According to the document there is no plan of salvation unrelated to the church, the unique body of Christ. However, the saving action of Jesus Christ does extend beyond the visible boundaries of the church to the whole of humanity where, as Vatican II's Decree on the Church in the Modern World (22) says, "God works in unseen ways ... in ways known to God alone." The church is not a prison for the Spirit. All persons, no matter of what religious persuasion, have the possibility of attaining salvation, always in relation to the one Mediator. God is not the private preserve of Roman Catholics -- or even of Christians.
In recent theological literature, one of the ways the one Mediator was bypassed was to speak of "a kingdom-centred" rather than "a church-unique centred" ministry. In fact, the kingdom of God (or of heaven, or of Christ) is a more expansive category than that of the church: there may be people in the kingdom who are not in the church. However, the declaration cautions, this may not be used to dissociate church from kingdom: the kingdom is present in the person of Christ, whose body the church is. If the kingdom is separated from Jesus Christ and his body, the church, it is no longer the kingdom which God revealed. The church is the seed and beginning of the kingdom.
The logic of the document binds together two main contentions: the unique role of Christ in the salvation of all of humanity, and the unique role of the church in that universal salvation. The logic is: the unique God, the unique Word incarnate who is the unique Mediator of the whole of humanity, the unique economy of salvation, and the unique body of Christ, the church, that is, the unique sacrament for the salvation all of humanity. In summary, the declaration holds that the unicity and universality of the saving mediator, Jesus Christ, continues in the body of Christ, the church founded by Christ, and which "subsists" in the Catholic Church.

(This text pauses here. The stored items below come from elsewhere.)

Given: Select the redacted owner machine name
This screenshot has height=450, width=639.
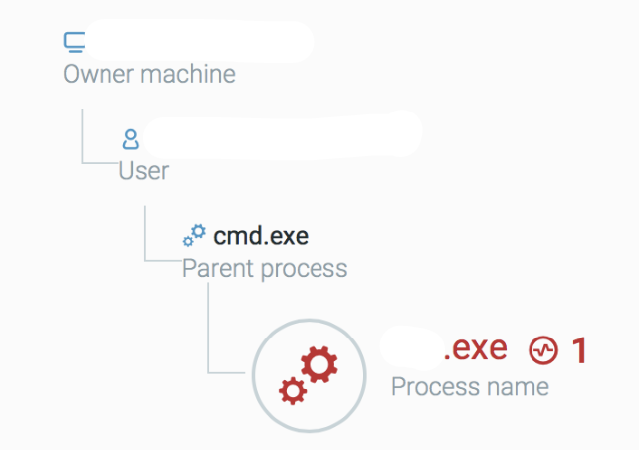Looking at the screenshot, I should coord(199,41).
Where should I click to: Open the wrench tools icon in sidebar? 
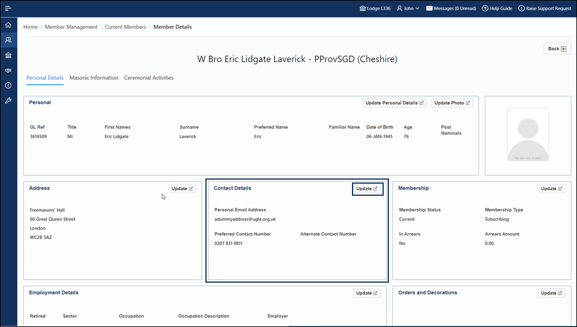tap(8, 100)
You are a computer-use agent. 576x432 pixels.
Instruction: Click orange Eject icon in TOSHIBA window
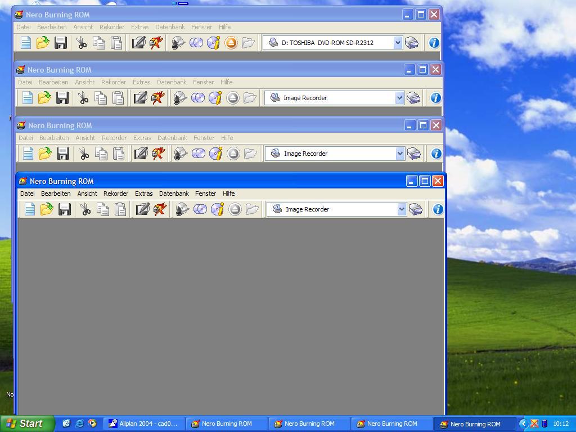231,43
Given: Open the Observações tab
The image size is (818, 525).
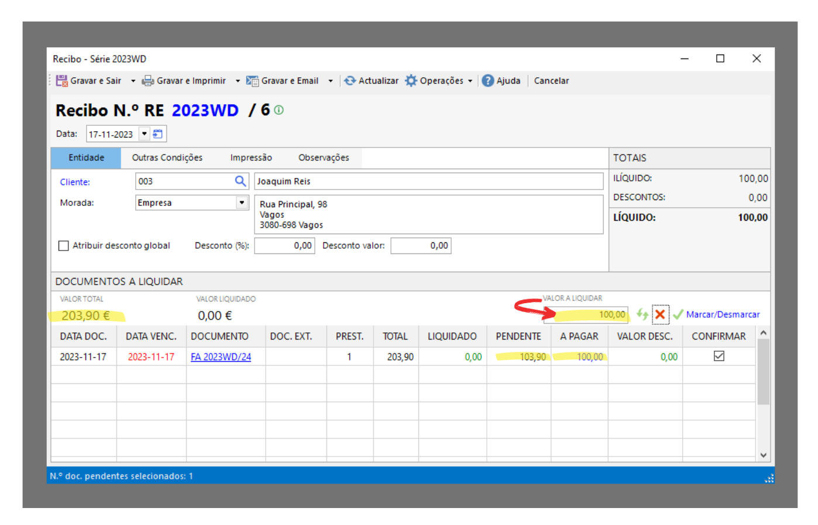Looking at the screenshot, I should [x=324, y=157].
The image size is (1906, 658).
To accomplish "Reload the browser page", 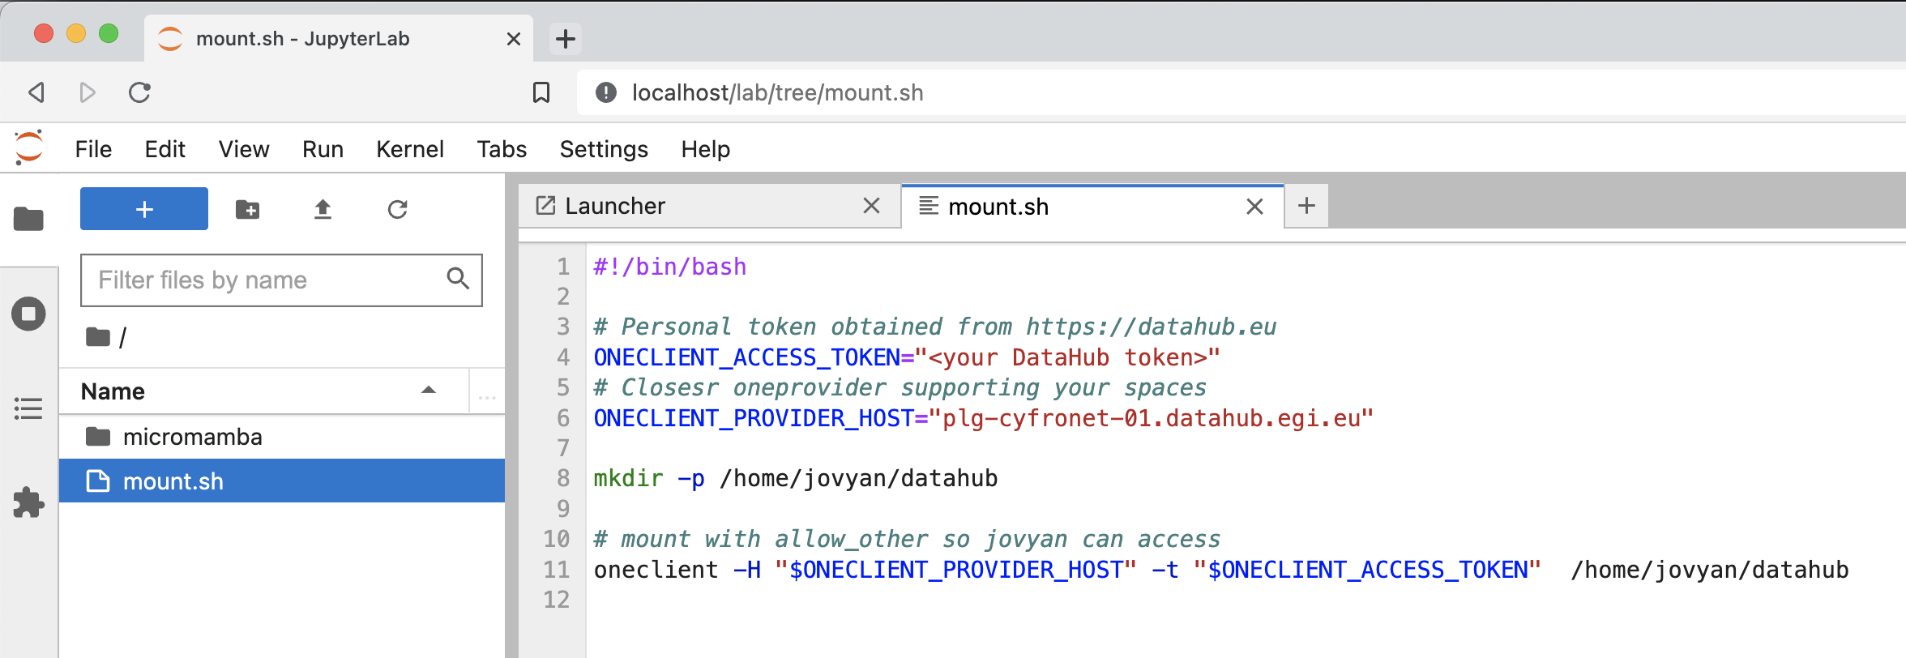I will point(139,92).
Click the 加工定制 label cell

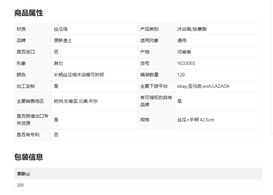[26, 86]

The section of the document of particular concern for other Christian churches concern deals with the uniqueness of Christ's salfivic mediation being bound to the uniqueness of the Catholic church. The links between the church which Christ founded, and the Catholic Church as an historical reality, are apostolic succession and the eucharist -- though these are not to be understood in a mechanistic or ritualistic way. They are the means of handing on the full reality of the mystery of Christ, central to which is the proclamation of the word. Against those who say that the church of Christ nowhere "really exists" today (the church of Christ being only a goal to be realized in the future), the declaration repeats Vatican II, saying that the church "subsists" in the Catholic Church, governed by the successor of Peter and the bishops who are in communion with him. Nonetheless, according to the document, in those churches not in communion with the Catholic Church many salvific and ecclesial elements can be found, even though these elements "derive from" the Catholic Church. The word "subsists" wishes to insist that the church Christ founded continues, despite divisions, to exist in fullness only in the Catholic Church. The word "only" does not appear in the text of Vatican II but, I believe personally, conveys the meaning of Vatican II.